◆ Assigned task ◆
Copy the stretch of the author interview from "Q: What was" through "now a published author?", keeping every word as it appears.

[[ Document text open ]]

Q: Welcome to Beyond the Books, Michael Houtz.  Can we start out by telling us whether you are published for the first time or are you multi-published?

Great to be here! This is my first full-length book. I’d had a few smallish

Shorth stories in tiny, obscure fanzines published many moons ago. This is my first, hopefully of many, professional releases.

Q: When you were published for the first time, which route did you go – mainstream, small press, vanity published or self-published and why or how did you choose this route?

I’m with The Wild Rose Press, a small/medium New York traditional publisher.

Originally, I’d written the book as a self-publish title because I was working on a medical thriller intended for a Big 5 agency. Along the way, I’d won an award for my current book and received an offer for it to go the more traditional route. Definitely unexpected but a good way to go. I felt comfortable with them because of the excellent communication along the entire process.

Q: How long did it take you to get published once you signed the contract?

I signed a contract in Febr of 2018 and am hitting the market with full release in May 2019. I’d always assumed it would take at least 12 months or more on my first title, and I wasn’t surprised.

Q: How did it make you feel to become published for the first time and how did you celebrate?

I was thrilled! I felt one step closer to joining the ranks of people I’d read my entire adult life. I have a really long way to go but that first step was such a joy. The validation that people saw my work as worth investing in, and reading, made all that early writing worth the struggle. I think it was a (couple) of beers and a Hibachi dinner with the family.

Q: What was the first thing you did as for as promotion when you were published for the first time?

I’d had a number of media campaigns going into the leadup of the release. Signed book giveaways, interviews, book reviews, the list seemed endless. My first big outing was a speaking engagement with the first writers group I’d ever attended back when I first starting looking into pursuing writing as more than just a little hobby. I traveled back to Las Vegas to meet with the wonderful people at the Las Vegas Writers Group. It was so odd being the center of the discussion and not in the audience listening to someone I wanted to become.

Q: Since you’ve been published, how have you grown as a writer and now a published author?

Certainly, I have a bit more confidence in what I’m doing. Before publication, there’s always a part of you wondering if you can do this sort of thing. Conversely, I have this newfound sensation I need to improve upon myself because I have this obligation to my publisher and new audience. I can’t rest on what I’ve done. There is always a push in the medical field for continuous improvement, and I feel that same obligation in writing. I guess I learned something valuable along the way.

Q: What has surprised or amazed you about the publishing industry as a whole?

I don’t know if I’m surprised, but the glacial pace of the industry is something I hadn’t seen when practicing medicine. I may have made dozens, if not hundreds, of decision, some as fast as a few seconds, that could make the difference in another human’s life. Let’s just say that’s no longer the case in my life. I am amazed at the support within the writing industry. By and large, everyone I’ve worked with or come into contact with are genuinely nice people—another refreshing change.

Q: What is the most rewarding thing about being a published author?

The support from people who’ve read my book is mind blowing. Total strangers excited about the story line and their willingness to give shout-outs to others has been a tremendous reward. The interaction with someone who is now a fan of my work always fills my heart with gratitude. I want to keep providing those folks with that same enjoyment. It’s very motivating.

Q: Any final words for writers who dream of being published one day?

It’s the same message I heard before and am now passing on—the only difference between a published author and those that haven’t is that the published author never quit. Be prepared to commit to the process and not just give lip service. Understand it can take years, and you WILL make it. Never quit!

[[ Document text closed ]]
[[ Excerpted data open ]]

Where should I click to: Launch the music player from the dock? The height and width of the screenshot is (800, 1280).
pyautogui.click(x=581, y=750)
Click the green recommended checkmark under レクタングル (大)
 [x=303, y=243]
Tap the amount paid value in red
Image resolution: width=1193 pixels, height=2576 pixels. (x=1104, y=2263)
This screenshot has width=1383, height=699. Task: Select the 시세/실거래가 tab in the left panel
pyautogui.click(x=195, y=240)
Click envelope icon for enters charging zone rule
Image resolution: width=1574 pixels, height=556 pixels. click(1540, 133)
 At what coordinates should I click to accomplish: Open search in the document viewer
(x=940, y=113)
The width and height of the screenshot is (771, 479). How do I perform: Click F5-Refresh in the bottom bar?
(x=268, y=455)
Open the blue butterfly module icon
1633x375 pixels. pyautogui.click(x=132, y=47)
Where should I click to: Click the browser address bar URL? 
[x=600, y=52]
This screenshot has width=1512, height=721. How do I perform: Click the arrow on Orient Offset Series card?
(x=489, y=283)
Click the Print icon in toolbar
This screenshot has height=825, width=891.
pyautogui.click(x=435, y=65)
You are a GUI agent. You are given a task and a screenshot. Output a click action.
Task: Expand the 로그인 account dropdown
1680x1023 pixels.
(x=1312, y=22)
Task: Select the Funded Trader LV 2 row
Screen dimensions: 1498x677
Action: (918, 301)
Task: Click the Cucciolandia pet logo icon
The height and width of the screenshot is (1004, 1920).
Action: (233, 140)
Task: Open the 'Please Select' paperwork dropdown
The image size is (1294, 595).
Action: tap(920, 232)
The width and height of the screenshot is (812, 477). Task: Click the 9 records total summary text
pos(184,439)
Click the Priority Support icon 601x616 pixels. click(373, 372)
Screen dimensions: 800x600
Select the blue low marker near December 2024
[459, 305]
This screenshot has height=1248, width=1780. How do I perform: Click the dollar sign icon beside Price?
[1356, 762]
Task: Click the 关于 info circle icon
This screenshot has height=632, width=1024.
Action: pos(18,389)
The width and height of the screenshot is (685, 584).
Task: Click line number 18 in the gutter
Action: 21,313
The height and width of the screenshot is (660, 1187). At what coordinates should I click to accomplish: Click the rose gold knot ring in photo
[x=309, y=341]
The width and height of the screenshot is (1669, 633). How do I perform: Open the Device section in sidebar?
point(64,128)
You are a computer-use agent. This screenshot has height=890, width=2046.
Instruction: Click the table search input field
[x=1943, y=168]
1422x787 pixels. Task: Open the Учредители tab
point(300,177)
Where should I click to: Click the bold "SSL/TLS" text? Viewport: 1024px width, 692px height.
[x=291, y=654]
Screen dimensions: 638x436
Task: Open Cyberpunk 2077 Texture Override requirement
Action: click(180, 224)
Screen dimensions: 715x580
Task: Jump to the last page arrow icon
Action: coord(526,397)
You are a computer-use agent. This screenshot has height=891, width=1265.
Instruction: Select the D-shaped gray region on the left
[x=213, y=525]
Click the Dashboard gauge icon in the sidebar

[[ Excerpted data closed ]]

◆ Response to this task ◆
Q: What was the first thing you did as for as promotion when you were published for the first time?

I’d had a number of media campaigns going into the leadup of the release. Signed book giveaways, interviews, book reviews, the list seemed endless. My first big outing was a speaking engagement with the first writers group I’d ever attended back when I first starting looking into pursuing writing as more than just a little hobby. I traveled back to Las Vegas to meet with the wonderful people at the Las Vegas Writers Group. It was so odd being the center of the discussion and not in the audience listening to someone I wanted to become.

Q: Since you’ve been published, how have you grown as a writer and now a published author?